Title"Journal of strength and conditioning research / National Strength & Conditioning Association.
J Strength Cond Res. 2003 Feb;17(1):187-96.Carbohydrate supplementation and resistance training.
Human Performance Laboratory, Midwestern State University, Wichita Falls, Texas 76308, USA.
There is a growing body of evidence suggesting that the performance of resistance-training exercises can elicit a significant glycogenolytic effect that potentially could result in performance decrements.
These decrements may result in less than optimal physiological adaptations to training. Currently some scientific evidence suggests that carbohydrate supplementation prior to and during high-volume
resistance training results in the maintenance of muscle glycogen concentration, which potentially could result in the maintenance or increase of performance during a training bout. Some researchers
suggest that ingesting carbohydrate supplements prior to and during resistance training may improve resistance-training performance. Additionally, the ingestion of carbohydrates following resistance
exercise enhances the resynthesis of muscle glycogen, which may result in a faster time of recovery from resistance training, thus possibly allowing for a greater training volume. On the basis
of the current scientific literature, it may be advisable for athletes who are performing high-volume resistance training to ingest carbohydrate supplements before, during, and
immediately after resistance training.
Intensive exercise for muscle drain the energy and even can cause microscopic damage to muscle tissue, needed during recovery. During the recovery, phosphocreatine substances is equipped with a carbohydrate glycogen and creatine
which consumed will be the foods or supplements for muscle. Amino acids supplied in the diet will trigger the synthesis of proteins that repair damaged muscle and lead to the formation of larger
muscle fibers. To achieve continuous improvement, you will need to continue training intensity otherwise the improvement process will be halted. Fortunately, this is relatively easy to plan provided
certain basic principles and clear rules are followed.
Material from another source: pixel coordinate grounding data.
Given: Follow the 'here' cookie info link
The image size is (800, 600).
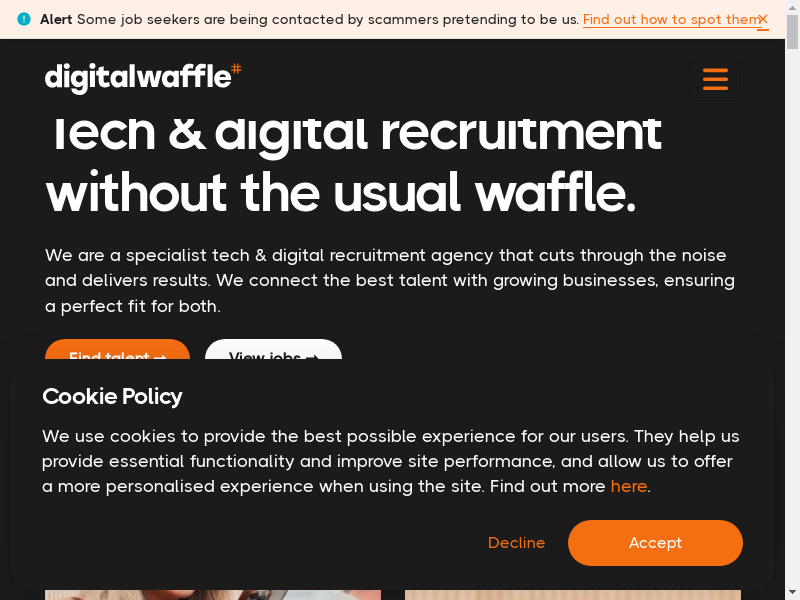Looking at the screenshot, I should point(629,487).
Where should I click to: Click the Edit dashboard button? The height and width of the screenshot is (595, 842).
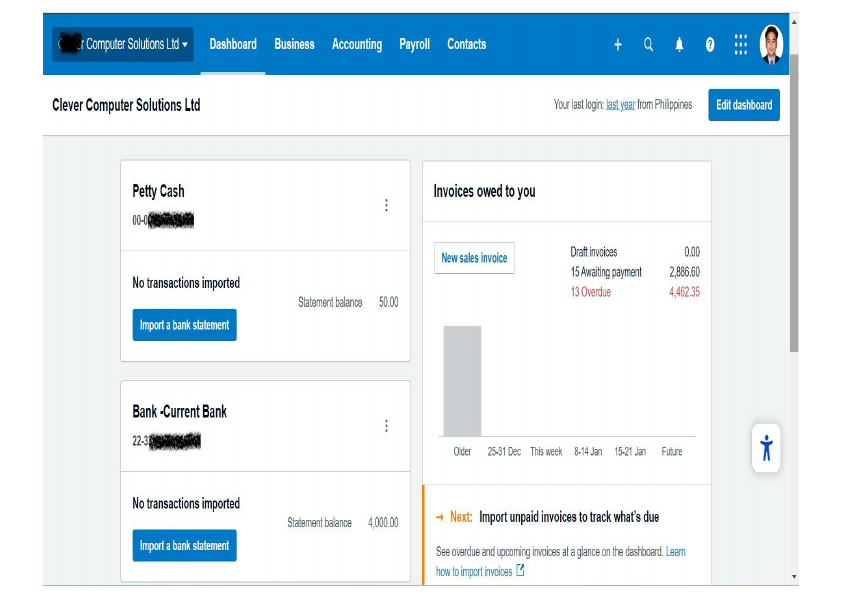744,104
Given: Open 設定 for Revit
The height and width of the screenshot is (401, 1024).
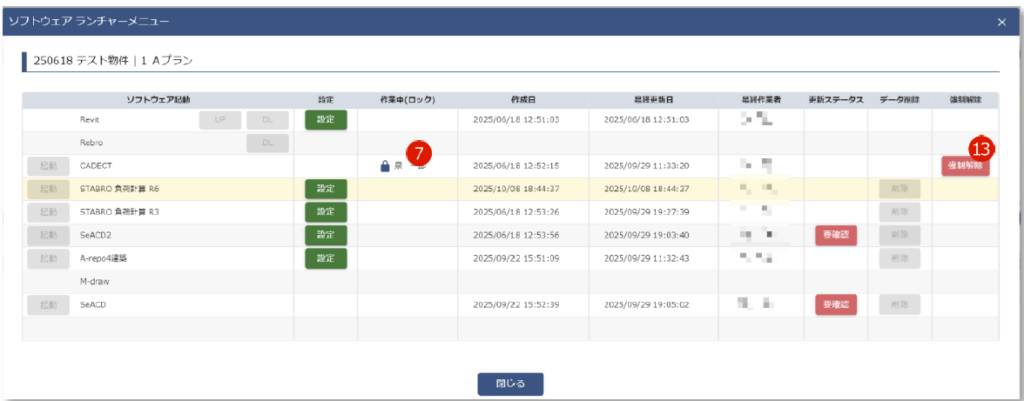Looking at the screenshot, I should [325, 119].
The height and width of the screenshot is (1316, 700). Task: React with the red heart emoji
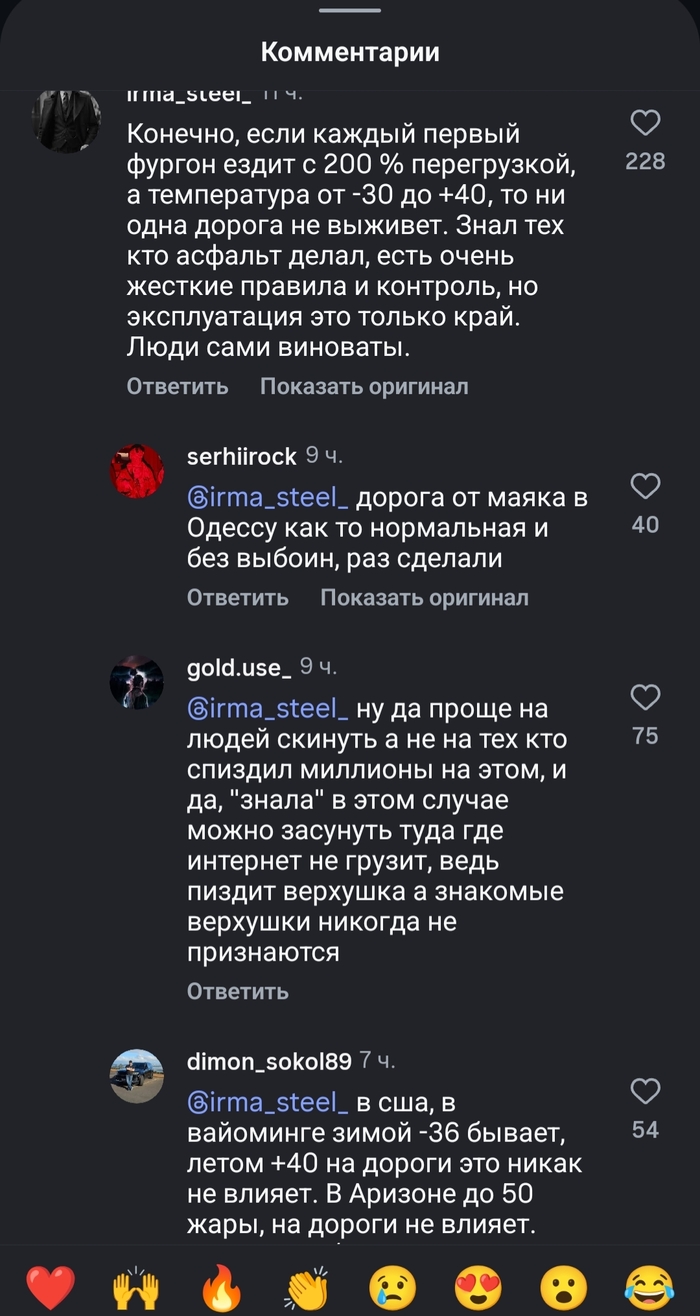coord(50,1285)
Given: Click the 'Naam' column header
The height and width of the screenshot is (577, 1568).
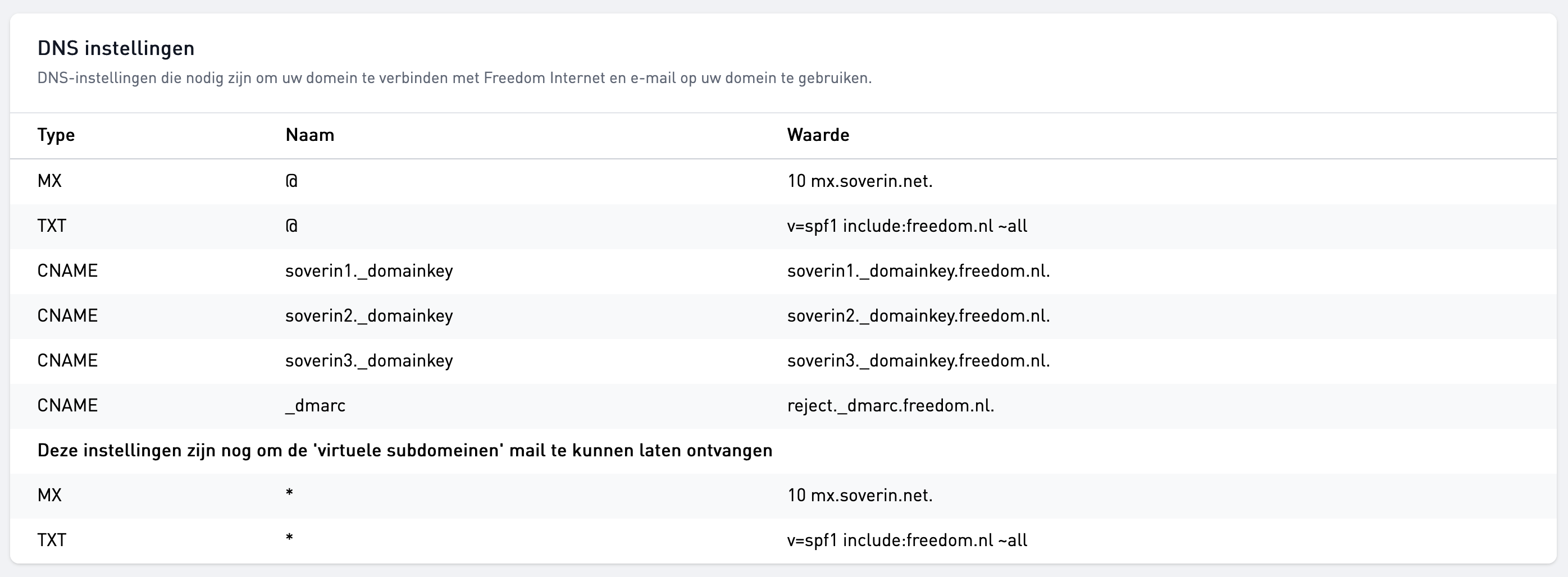Looking at the screenshot, I should click(310, 135).

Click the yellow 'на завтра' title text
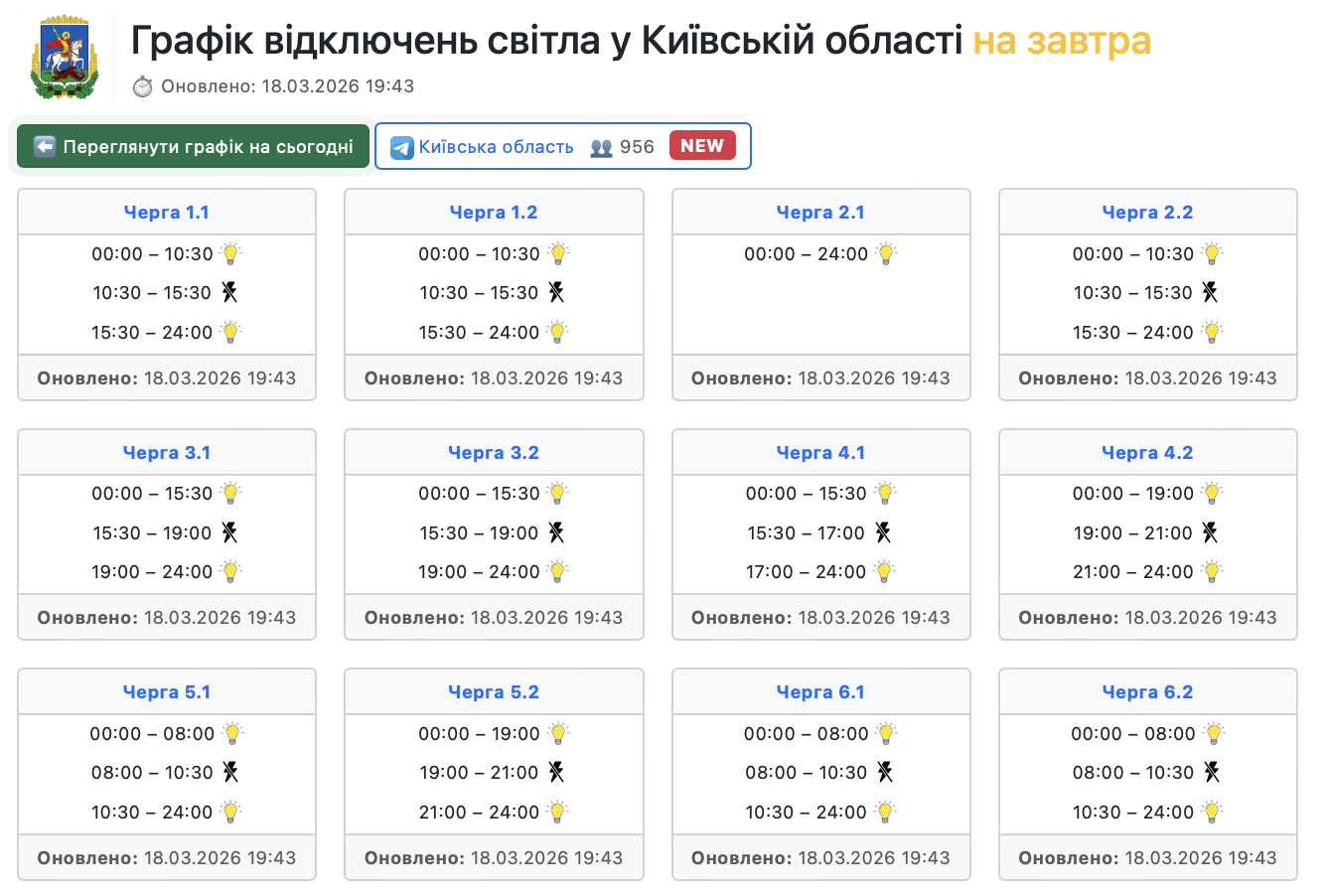coord(1061,41)
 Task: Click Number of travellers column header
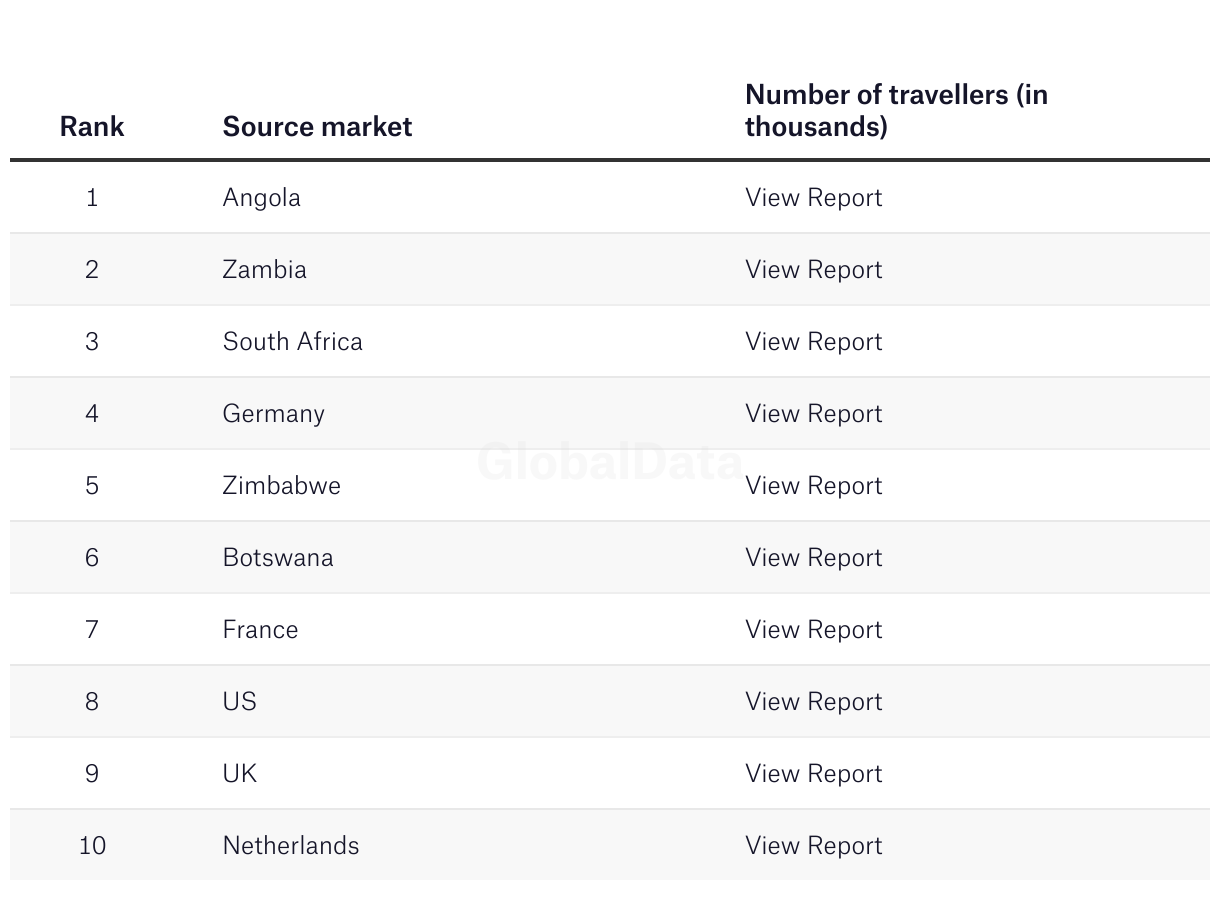point(896,111)
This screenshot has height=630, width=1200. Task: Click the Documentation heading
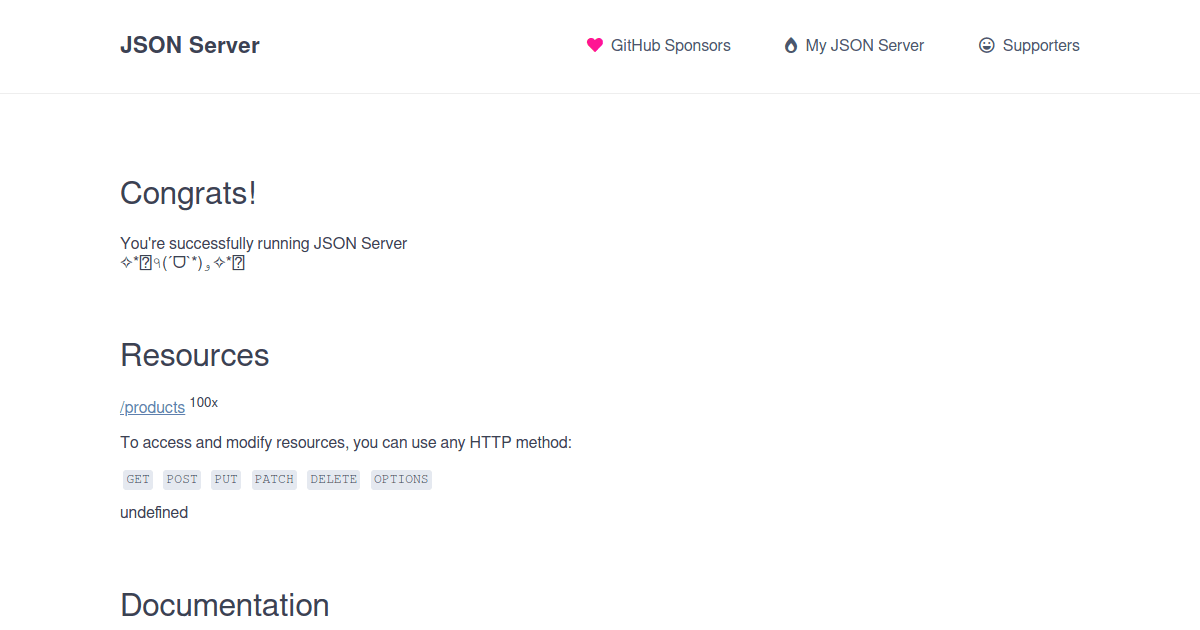point(224,605)
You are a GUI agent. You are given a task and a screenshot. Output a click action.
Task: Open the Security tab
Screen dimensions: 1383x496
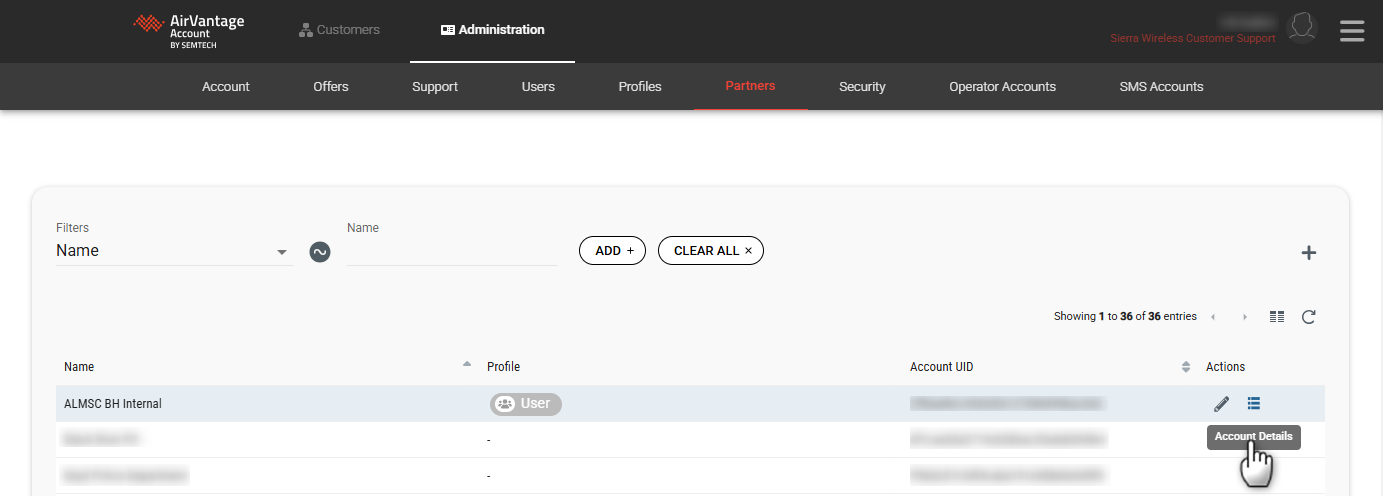pos(862,87)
Muscle is a tissue in the body whose main duty is contraction. Muscle can cause movement of an organism or movement of organs
within the organism.
Three things that can affect muscle development are :
- Rest– the muscles will develop well over the rest, and muscle also will perform recovery for a microscopic damage.
- Stimulus– exercise is needed to build muscle and is trained for the use of energy and cause microscopic damage to the fiber.
- Nutrition– after intense exercise the muscles need to refuel their stores.
Muscle size increases due to hypertrophic adaptation and expansion of cross-section of individual muscle fibers. Intensive training will have an impact on muscle strength that will ultimately affect the type II fibers twitch
fastly, so the increase in muscle size is accompanied by greater strength.